* Activity
Below are entries to reproduce exactly, apart from their pictures.

[Saved entries]

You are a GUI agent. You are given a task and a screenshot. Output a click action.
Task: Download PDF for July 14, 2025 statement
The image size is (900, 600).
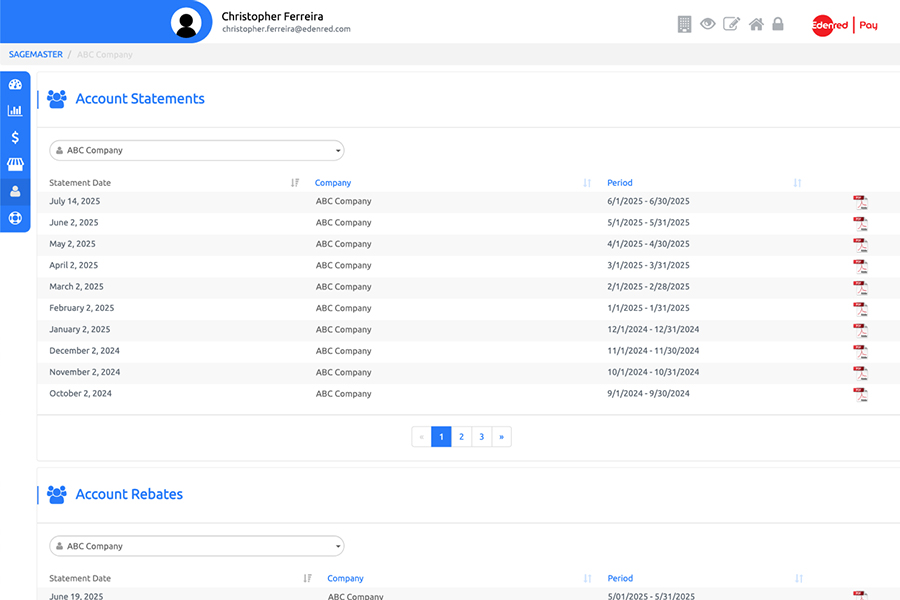click(x=860, y=202)
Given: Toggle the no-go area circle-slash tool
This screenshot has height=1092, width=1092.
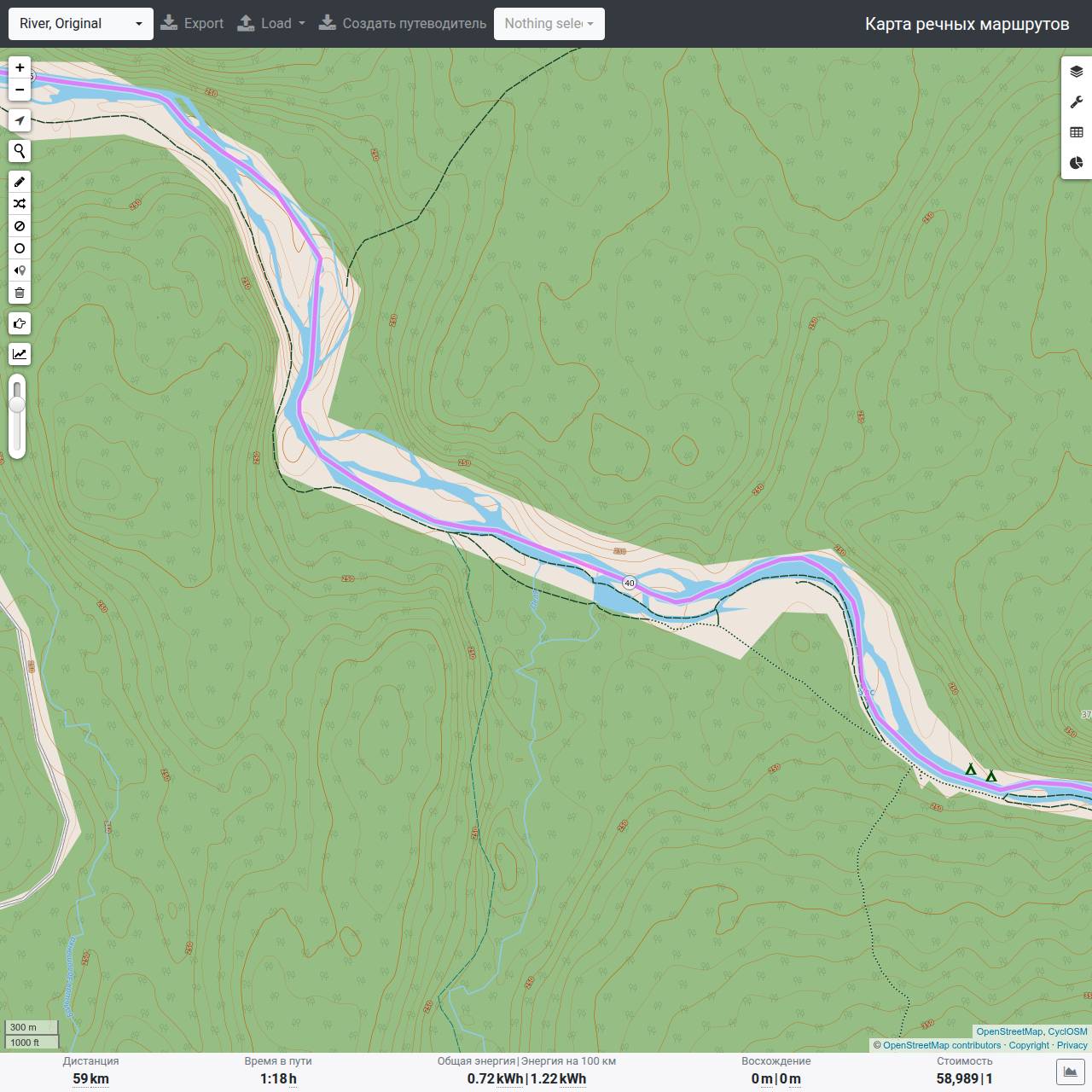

* Result
You are a GUI agent. You are given a task and a screenshot. Output a click action.
Task: Download PDF for July 14, 2025 statement
The image size is (900, 600).
click(x=860, y=202)
Given: Toggle the no-go area circle-slash tool
This screenshot has height=1092, width=1092.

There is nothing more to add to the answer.